§ Record excerpts:
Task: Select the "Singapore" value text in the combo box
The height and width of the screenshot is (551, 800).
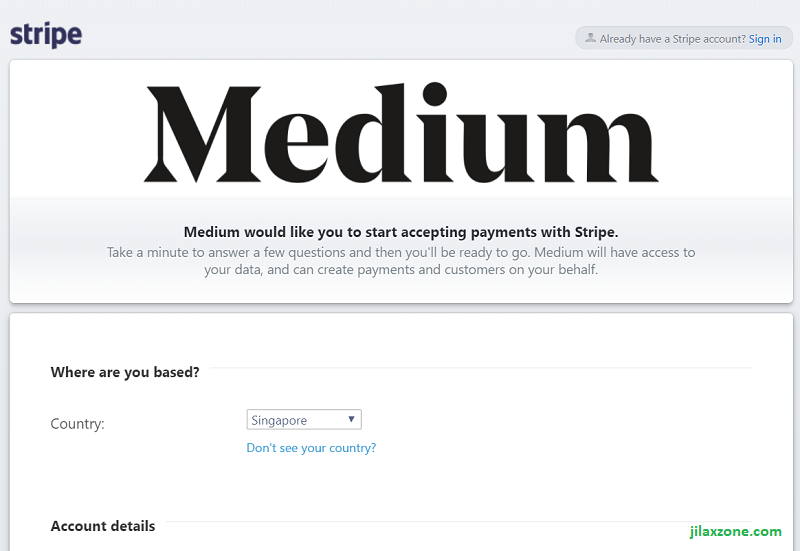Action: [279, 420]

* * *

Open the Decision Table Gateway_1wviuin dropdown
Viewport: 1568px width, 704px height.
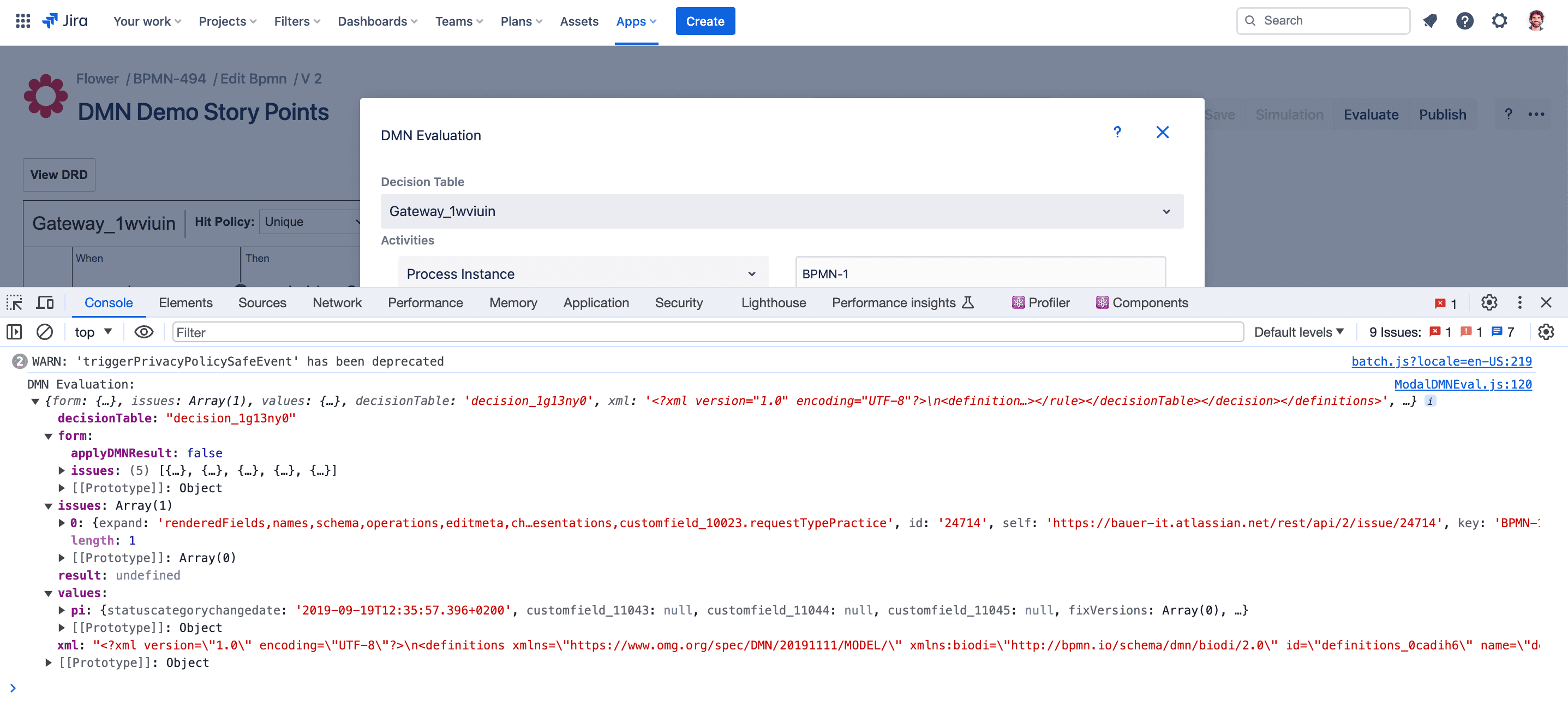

§ Do this:
Please edit the entries above, from the line containing "Task: Select the" down through the line containing "Action: [279, 420]", so that "combo box" becomes "dropdown list", changing nothing else. Return only those lines and leave out the pictures.

§ In response:
Task: Select the "Singapore" value text in the dropdown list
The height and width of the screenshot is (551, 800).
Action: [279, 420]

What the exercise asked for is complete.